Set task =
Reproduce the records from the beginning through the line containing "point(172,347)", inclusive, with the requests included and every coordinate in the answers shifted by -46.

Input =
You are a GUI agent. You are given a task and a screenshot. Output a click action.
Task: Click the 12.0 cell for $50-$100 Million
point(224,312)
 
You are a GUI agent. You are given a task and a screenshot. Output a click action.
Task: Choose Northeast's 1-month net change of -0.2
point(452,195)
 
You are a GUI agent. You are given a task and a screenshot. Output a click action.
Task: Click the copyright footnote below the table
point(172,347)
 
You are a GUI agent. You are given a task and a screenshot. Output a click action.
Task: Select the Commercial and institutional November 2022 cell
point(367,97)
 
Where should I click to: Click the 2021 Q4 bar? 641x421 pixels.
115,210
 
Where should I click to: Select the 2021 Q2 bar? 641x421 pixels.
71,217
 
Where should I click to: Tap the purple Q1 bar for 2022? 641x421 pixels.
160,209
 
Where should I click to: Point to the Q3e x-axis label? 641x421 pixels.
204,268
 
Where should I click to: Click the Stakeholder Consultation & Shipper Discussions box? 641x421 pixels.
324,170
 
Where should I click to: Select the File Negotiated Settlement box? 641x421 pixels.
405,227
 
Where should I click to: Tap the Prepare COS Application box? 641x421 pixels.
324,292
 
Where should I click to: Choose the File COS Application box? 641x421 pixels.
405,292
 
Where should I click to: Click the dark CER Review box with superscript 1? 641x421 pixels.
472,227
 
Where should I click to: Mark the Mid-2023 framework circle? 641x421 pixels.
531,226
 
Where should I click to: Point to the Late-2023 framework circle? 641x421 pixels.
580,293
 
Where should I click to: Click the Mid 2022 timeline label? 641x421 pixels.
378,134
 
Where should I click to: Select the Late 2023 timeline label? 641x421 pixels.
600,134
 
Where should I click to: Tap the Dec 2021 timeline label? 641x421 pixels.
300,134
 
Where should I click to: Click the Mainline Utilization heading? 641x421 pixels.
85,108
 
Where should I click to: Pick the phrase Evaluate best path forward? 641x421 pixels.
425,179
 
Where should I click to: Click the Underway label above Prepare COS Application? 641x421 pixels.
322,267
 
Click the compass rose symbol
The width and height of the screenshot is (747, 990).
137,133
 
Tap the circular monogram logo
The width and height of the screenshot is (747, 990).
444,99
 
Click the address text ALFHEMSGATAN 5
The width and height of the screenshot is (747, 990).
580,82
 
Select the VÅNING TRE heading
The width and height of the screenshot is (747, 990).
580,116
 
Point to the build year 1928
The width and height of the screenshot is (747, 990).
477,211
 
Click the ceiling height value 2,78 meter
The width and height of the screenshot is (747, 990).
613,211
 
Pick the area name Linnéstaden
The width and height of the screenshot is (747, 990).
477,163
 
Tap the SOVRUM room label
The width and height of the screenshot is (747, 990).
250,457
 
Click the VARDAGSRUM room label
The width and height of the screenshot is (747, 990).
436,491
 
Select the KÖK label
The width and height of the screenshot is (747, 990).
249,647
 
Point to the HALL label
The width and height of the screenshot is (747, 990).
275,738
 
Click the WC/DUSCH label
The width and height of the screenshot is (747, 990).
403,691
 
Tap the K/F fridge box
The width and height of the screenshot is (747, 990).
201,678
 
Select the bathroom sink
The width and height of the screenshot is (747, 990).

The result =
You are a GUI agent. You are given a task and a screenshot. Output a click action.
Task: Click the 12.0 cell for $50-$100 Million
point(178,266)
 
You are a GUI agent. You are given a task and a screenshot. Output a click action.
Task: Choose Northeast's 1-month net change of -0.2
point(406,149)
 
You are a GUI agent. You are given a task and a screenshot. Output a click action.
Task: Click the copyright footnote below the table
point(126,301)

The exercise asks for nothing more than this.